シダックス<4837>、MBOで株式を非公開化した後、オイシックス・ラ・大地<3182>の傘下に

シダックスの本社(東京・渋谷)

シダックスは10日、MBO(経営陣による買収)で株式を非公開化すると発表した。創業家の資産管理会社の志太ホールディングス(HD、東京都千代田区)がTOB(株式公開買い付け)を行う。買付代金は最大約365億円。食材宅配大手でシダックス株の28.44%を所有する筆頭株主のオイシックス・ラ・大地はTOBに応じて全株式をいったん手放すが、TOB成立後に、志太HDに66%を出資し、創業家と共同でシダックスを運営する。主力の給食事業は原材料費の高騰や人手不足などで厳しい経営環境が続いており、オイシックスの傘下で事業の立て直しを進める。

買付価格は1株につき800円で、TOB公表前日の終値725円に10.34%のプレミアムを加えた。買付予定数は4565万6987株。下限は所有割合49.99%にあたる2739万2800株で、志太HD所有16.67%と合わせ66.66%となる水準に設定した。筆頭株主のオイシックスをはじめ、銀行系ファンドや創業家の関係者など13者が所有する合計45.22%の株式についてはTOBへの応募が決まっている。

シダックスはTOBに賛同し、株主に応募を推奨している。買付期間は11月13日~12月25日の30営業日。決済の開始日は2024年1月5日。
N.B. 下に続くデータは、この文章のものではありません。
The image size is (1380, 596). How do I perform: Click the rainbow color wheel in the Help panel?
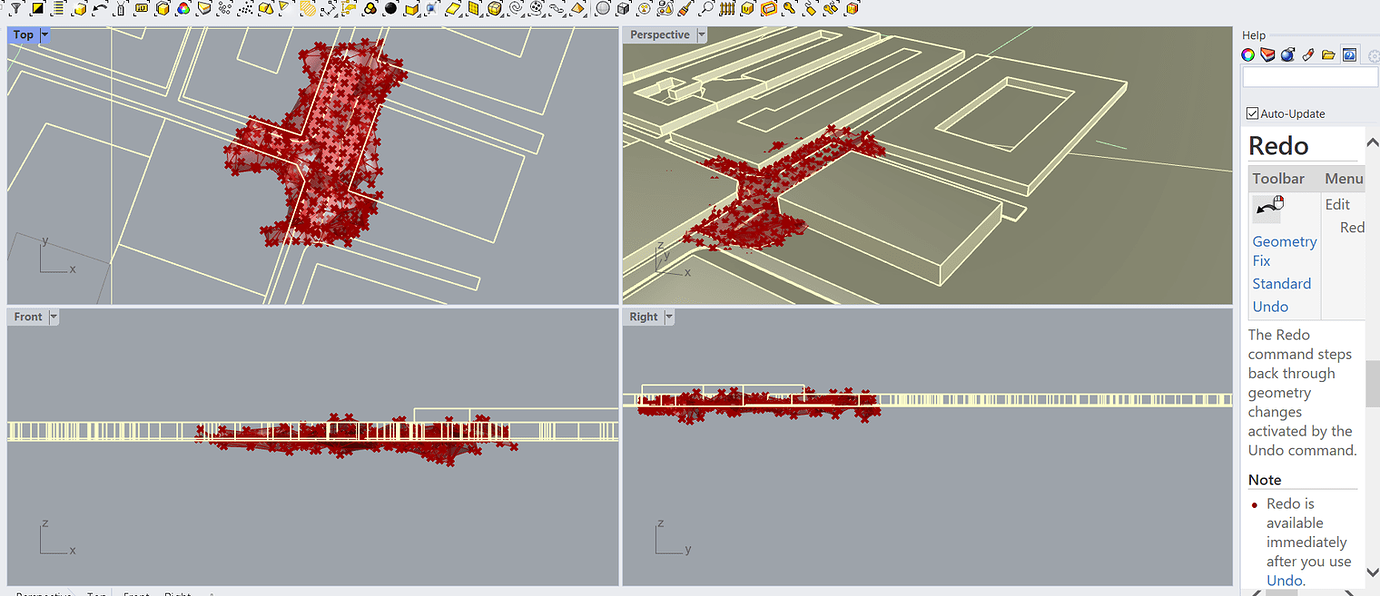tap(1247, 54)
公開買付代理人は三田証券(復代理人はマネック証券)。

オイシックスは2022年10月に、国内投資ファンドのユニゾン・キャピタルからシダックス株を買い取り、筆頭株主になった。以降、食材とレシピがセットになったミールキットや完全調理品の活用による給食現場の生産性向上などを連携して進めてきた。今後さらに各種の施策を機動的に実行するためにはシダックスの非公開化が最も有効な手段と判断した。

TOB成立後、志太HDはオイシックスを引受先とする第三者割当増資を実施する。これにより、志太HDの出資構成をオイシックス66%、創業家34%とする。

シダックスは1960年に給食事業を目的に設立された富士食品工業(現シダックスコントラクトフードサービス)を前身とする。2001年に持ち株会社に移行した。1996年に株式を店頭登録し、2004年に東証ジャスダック市場に上場。2022年4月に東証スタンダード上場に移行した。2018年にカラオケ事業から撤退した。